Barclays CEO Bob Diamond resigned this morning, the highest-profile casualty of an interest rate-rigging scandal that involves more than a dozen major banks around the world.
The British bank agreed to pay $450 million last week to settle accusations that it had tried to manipulate key interest rates. The rates are used to determine the cost of things like credit cards, mortgages, and home loans. Other banks involved in the scandal include JPMorgan Chase and Citigroup.
Rob Watson, a correspondent for the BBC, believes that this was not all about Diamond. "I don't think this about one man," Watson says. "There is a sense that this is something much wider." While Barclays did pay out a huge sum in penalties, the Financial Services Authority, Britain's regulatory body, is continuing to investigate other major banks' possible actions in the interest rate manipulation scandal. Secondly, there will be a closer look at the manipulation of Libor, the interbank lending rate.

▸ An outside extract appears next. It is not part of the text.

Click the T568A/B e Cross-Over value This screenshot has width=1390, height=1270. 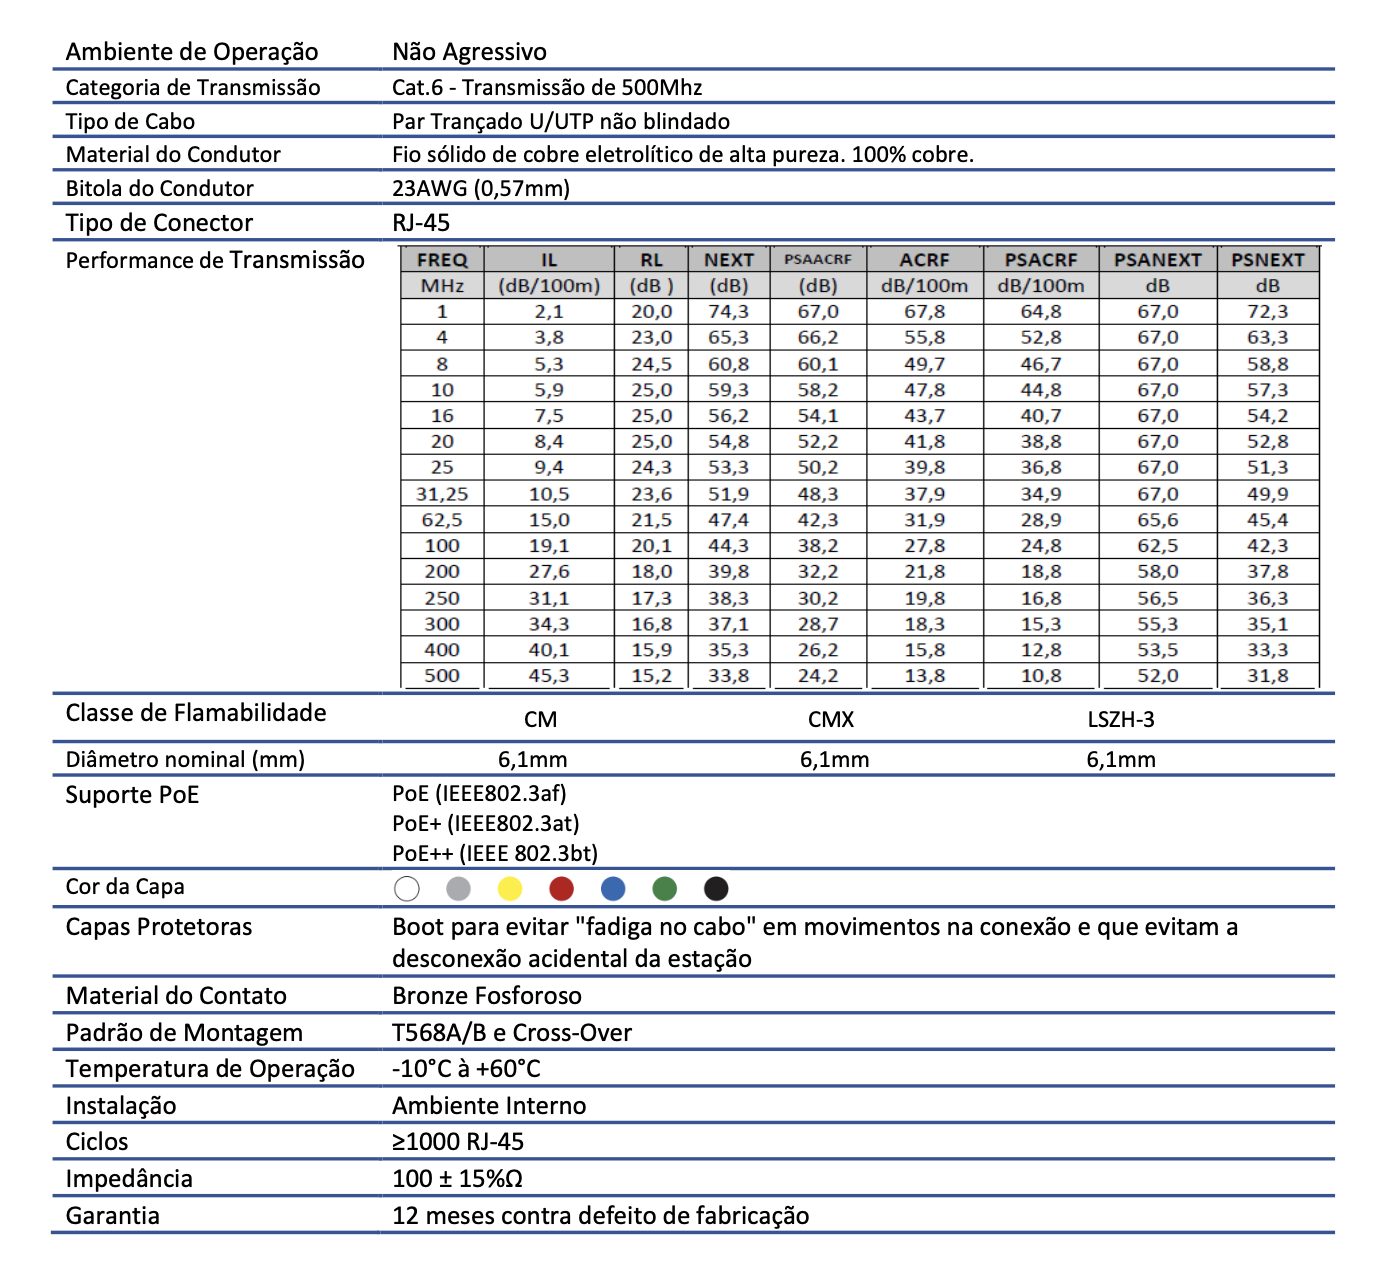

Britain's coalition government also wants Parliament to lead an inquiry into the culture of high-powered investment banks, while the opposing Labor Party is pushing for a judge-led approach. This was a culture that permitted open discussion of the manipulation of interest rates like the Libor, which affects all kinds of rates around the world. Deputy Prime Minister Nick Clegg placed the blame on the top leaders of Barclays when he said, “Now that the chairman of Barclays [Marcus Agius] has fallen on his sword and has taken responsibility for what has happened, everybody is asking when are the other senior people at the top of Barclays going to take responsibility for the things that happened on their watch. I don’t think it is for politicians to individually hire and fire bankers, but I do think the buck stops at the top.”
Barclays and other financial institutions have also come under fire from members outside the United Kingdom. The recent investigations prompted critical comments from president of the European Commission, José Manuel Barroso: "We have seen, once again, in recent months and weeks, both in the United States and Europe, including some of the major banking institutions, that practices that have fueled financial crises are not yet eradicated rom the center." Watson believes that critics of Barroso's accusations will call the speech "an extremely political bit of posturing."
"There is a view amongst critics that yes, of course, there has been a banking crisis, and sometimes that gets labeled as something Anglo-Saxon, but I think an awful lot of economists will tell you, 'Well, that's one thing,'" Watson says. "But completely separately to that, the Eurozone has managed its affairs very, very badly. Lots of governments in the Eurozone have been living way beyond their means, and spending far more than they got in revenues."
The recent investigations have prompted greater scrutiny and more call for financial reforms in the United Kingdom, including legislation for increased shareholder oversight on banking executives' salaries. "There have been changes on the way," Watson says.